▶ _AUSGANGSTEXT_

Wie hat der BGH entschieden?
Der BGH hat entschieden, dass Internetdienste die Namen anonymer Nutzer nicht an Privatpersonen herausrücken müssen. Der VI. Zivilsenat des Gerichts hat damit den Schutz der Anonymität im Internet gestärkt. Gleichzeitig bekräftigte der BGH einen "Unterlassungsanspruch gegen den Diensteanbieter". Das Oberlandesgericht (OLG) Stuttgart hatte Sanego nämlich schon rechtskräftig dazu verurteilt, die Falschbehauptungen immer wieder zeitnah zu löschen. Alternativ könne der Anbieter technische Vorkehrungen wie Wortfilter treffen, damit die entsprechenden Kommentare gar nicht erst wieder auf der Plattform auftauchen.

Bewertungsportal Sanego: Falschbehauptungen müssen gelöscht werden
Insgesamt ist das BGH-Urteil aber im Sinne der Bewertungsportale ausgefallen: Ihre Nutzer können sich jetzt sicher sein, dass ihre Anonymität auch bei kritischen Kommentaren gewahrt wird.
Wie hat der BGH sein Urteil begründet?
Die Anonymität der Nutzer dürfe nach den Bestimmungen des Telemediengesetzes (TMG) nur in wenigen Ausnahmen aufgehoben werden, sagte der Vorsitzende Richter Gregor Galke bei der Entscheidungsverkündung. Er zählte Strafverfolgung, Gefahrenabwehr und die Durchsetzung von Urheberrechten auf. "Der Schutz der Persönlichkeitsrechte ist nicht genannt", betonte Galke. Der Senat habe geprüft, ob es sich dabei um ein Versehen des Gesetzgebers gehandelt habe: "Das war nicht der Fall."
Der Berliner Rechtsanwalt Thomas Schulte meint: "Auf jeden Fall ist die Entscheidung juristisch einleuchtend: Grundsätzlich haftet der Betreiber eines Bewertungsportals für Äußerungen auf seinem Portal nicht, es sei denn, er hat sich die Bewertungen redaktionell angeeignet und zeichnet für sie mit seinem Namen." Eine generelle Pflicht, die von den Nutzern ins Netz gestellten Beiträge schon vor der Veröffentlichung auf mögliche Rechtsverletzungen zu prüfen, gebe es nicht.
Wen betrifft das Urteil?

▶ _AUFGABEN_
1. Beantworte mithilfe des Textes zum BGH-Urteil die folgenden Fragen:
(a) Welcher Senat des BGH hat die Entscheidung getroffen?
(b) Welches Gericht hatte Sanego bereits rechtskräftig verurteilt, die Falschbehauptungen zu löschen?
(c) Welche Ausnahmen nannte der Vorsitzende Richter Gregor Galke, in denen die Anonymität der Nutzer aufgehoben werden darf?
2. Schreibe die Fortsetzung des Textes zum BGH-Urteil, beginnend nach seinem letzten Satz.

▶ _DATENTEIL_
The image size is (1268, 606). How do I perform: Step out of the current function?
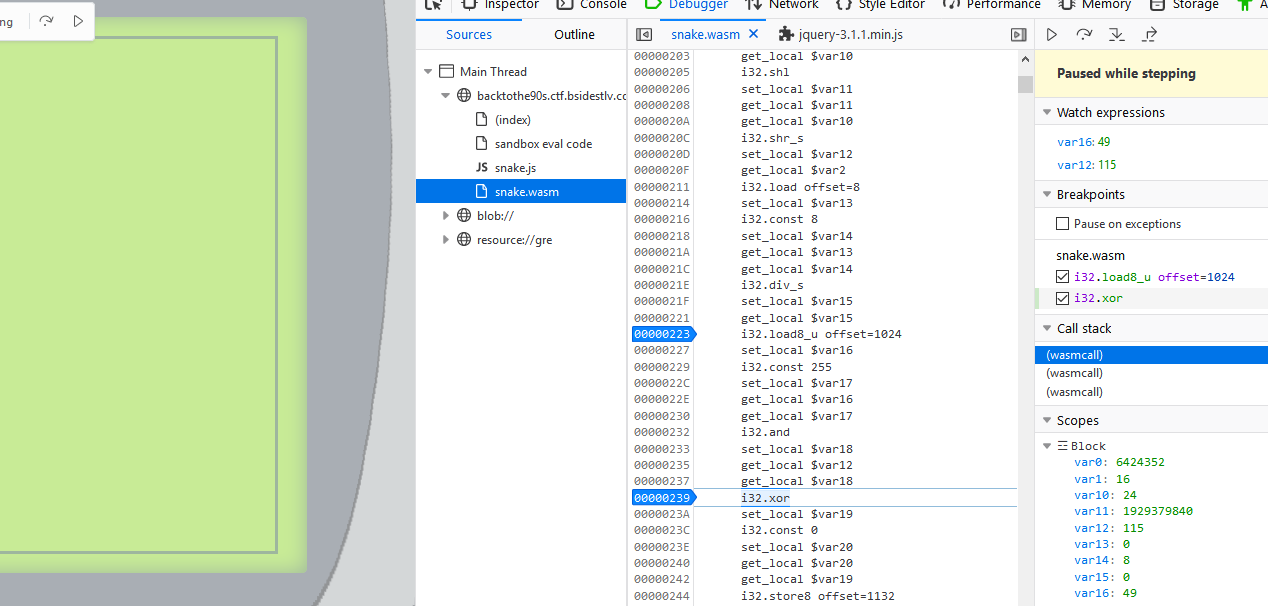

▶ _LÖSUNGEN_
1.
(a) Der VI. Zivilsenat.
(b) Das Oberlandesgericht (OLG) Stuttgart.
(c) Strafverfolgung, Gefahrenabwehr und die Durchsetzung von Urheberrechten.

2.
Es handelt sich um ein Grundsatzurteil - insofern dürfte das Urteil auch für andere Bewertungsportale von Bedeutung sein. Solche Plattformen gibt es im Internet in großer Zahl. Neben Ärzten kann man zum Beispiel Restaurants, Hotels und Reiseanbieter bewerten. In der Regel kommentiert man auf den Portalen unter Pseudonym, und selbst bei der Registrierung bleibt fraglich, wie viele Nutzer hier überhaupt korrekte Angaben zu ihrer Person machen.
Muss man Rufschädigungen im Netz jetzt einfach hinnehmen?
Natürlich nicht. Wird auf einer Plattform Falsches oder Rufschädigendes behauptet, kann man die entsprechenden Beiträge beim Betreiber des Portals melden. Der muss die Vorwürfe prüfen und gegebenenfalls die Kommentare löschen.
Geschädigte können auch weiterhin eine Strafanzeige bei der Polizei stellen. Ermittelt dann ein Staatsanwalt und erwirkt eine richterliche Anordnung, müssen Internet-Dienste den Behörden die Daten eines anonymen Nutzers vorlegen. Per Akteneinsicht kann man auf diesem Weg an die Daten des Kommentators kommen.
Und welche Möglichkeiten gibt es ohne Strafanzeige?
Manche Bewertungen sind auch dann unliebsam, wenn darin keine falschen Tatsachen behauptet werden - etwa, weil sie einen falschen Eindruck wecken. Man stelle sich etwa einen verärgerten Patienten vor, der an einem besonders stressigen Tag mit vielen Notfällen in eine Praxis gekommen ist und deshalb lange warten musste - was allerdings eine Ausnahmesituation ist und nicht die Regel.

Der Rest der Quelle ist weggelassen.